The Doucher Bowl, brought to you by Axe Body Spray and the Ford Mustang

Dear 8lb, 9oz, little Lonestar Jesus in the manger,

Today’s prayer is a little different, tiny Jesus. You saw fit to give our Dawgs a break this week, so I’m coming to you on behalf of SEC fans everywhere who are tired of being kicked around by bandwagon fans from Alabama. Today, I (and hopefully the rest of the Bulldog Nation) stand proudly behind Texas A&M as they take on those…wait, are they elephants...some red wave thing? Who knows! The point is that you said through you all things are possible. If the Aggies can do it once, they can do it again!

First of all, tiny lord, you CLEARLY told us that you’re the only dead guy we’re allowed to worship. This Bear Bryant thing, Jesus, I mean, it’s obviously blasphemy. And nobody’s cared more than Alabama fans about wearing a tacky pattern until Kim Kardashian left the house wearing a couch that one time. (http://thelaughingstork.com/wp-content/uploads/2013/05/kim-kardashian-couch-floral.jpg)

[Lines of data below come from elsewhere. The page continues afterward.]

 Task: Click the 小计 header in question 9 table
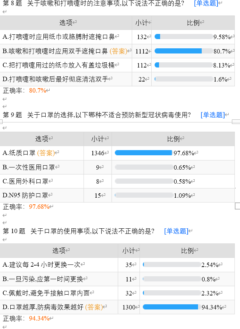pos(98,139)
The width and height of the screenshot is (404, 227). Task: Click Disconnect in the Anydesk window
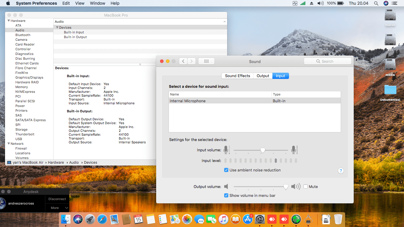pyautogui.click(x=57, y=199)
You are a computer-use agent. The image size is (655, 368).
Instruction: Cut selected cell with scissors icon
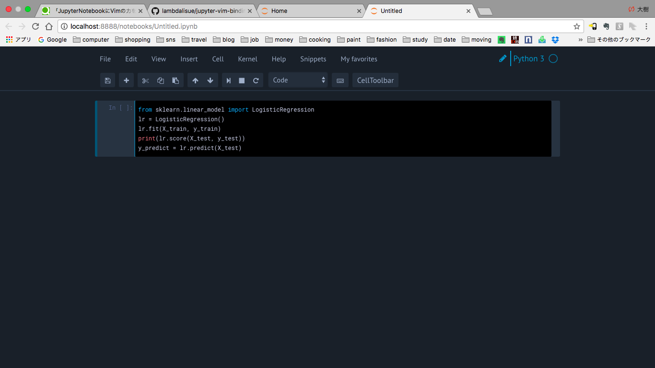(146, 81)
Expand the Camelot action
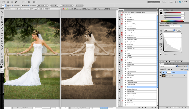The width and height of the screenshot is (189, 109). [126, 87]
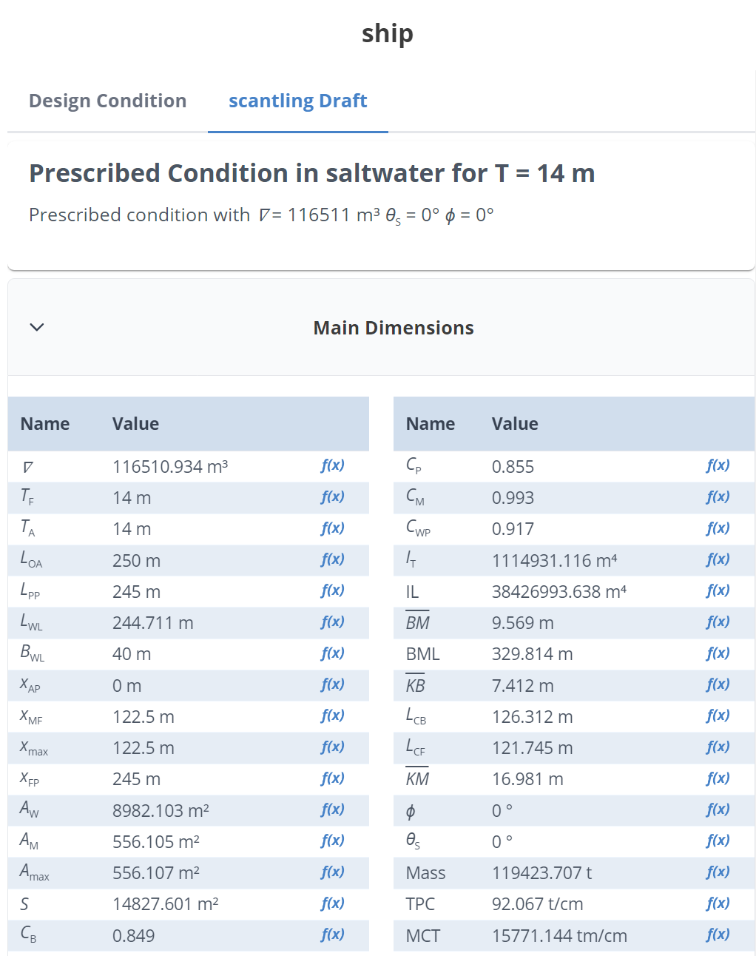Screen dimensions: 756x956
Task: Select the scantling Draft tab
Action: 297,101
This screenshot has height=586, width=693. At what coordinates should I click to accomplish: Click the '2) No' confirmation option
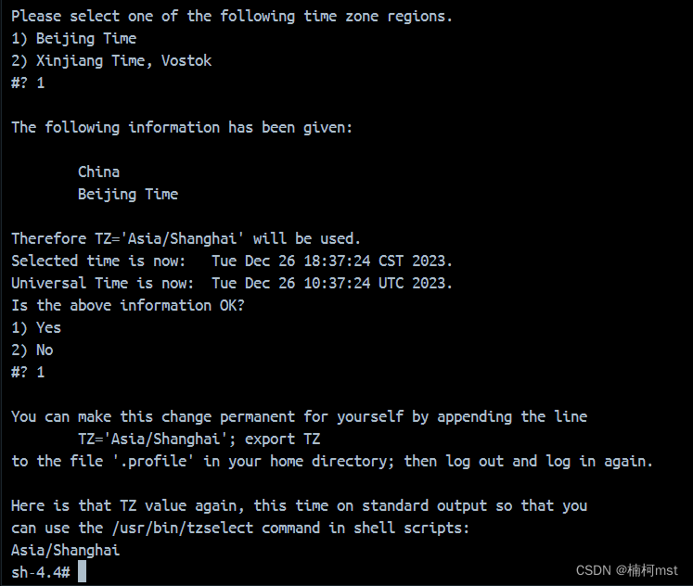(x=32, y=350)
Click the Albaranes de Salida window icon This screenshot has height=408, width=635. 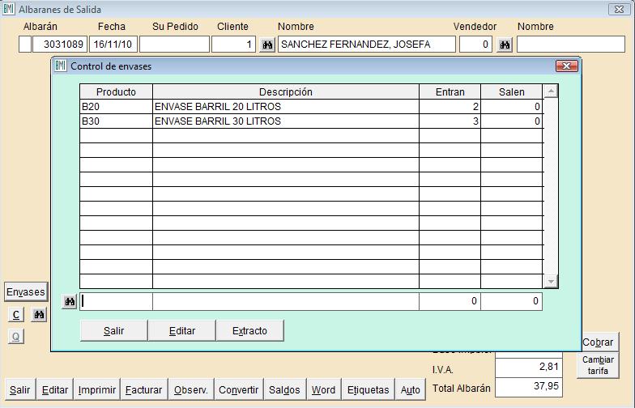coord(9,9)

I get that Alabama is an OK school, Jesus. I mean, they have the highest graduation rate of MRS degrees in the country. And Tuscaloosa isn’t all bad…oh wait. Yes, yes it is. My point is, I guess it can’t be that terrible a place to go to school when I’ve seen such a huge increase in the number of folks sporting their gear since the National Championship... I can’t even imagine how they accommodate so many new students…

It’s not that I particularly care for Texas A&M, small ruler of the universe. They’re like, obsessed with the Alamo and teach bronco-busting in their institutions of higher learning. But this comes down to more than Johnny Manziel and his stupid autographs. This is about Alabama fans and the fact that the rest of us have to deal with them! Seriously, Jesus, THEY POISON TREES. Not that anyone gives a rat’s patootie about Auburn, but that's some shady business!

Bless over the Aggies today, Jesus, even if Johnny Manziel is a huge …hmm, I’m gonna need some help here, little savior. Normally I’d call him a douche, but I get that probably isn’t a prayer-appropriate word. How about this -  I have no idea what Gigging ‘Em entails, but as long as it’s not like twerking,  if you could see to it with all of your mighty ways that our pal Johnny Football is able to accomplish it, we would all greatly appreciate it.

Thank you for the SEC, Jesus. It is, as I’m sure you understand, the Alpha and Omega of college football. Forgive those who covet us, because I mean, really, can you blame them? Who wouldn't want to be a part of an institution that's won...wait, Jesus, I need to do some research here. Only Alabama fans exaggerate the number of National Championships they've won...

In your yellow rose lovin' name we pray,

Amen!


And just for good measure, GO DAWGS!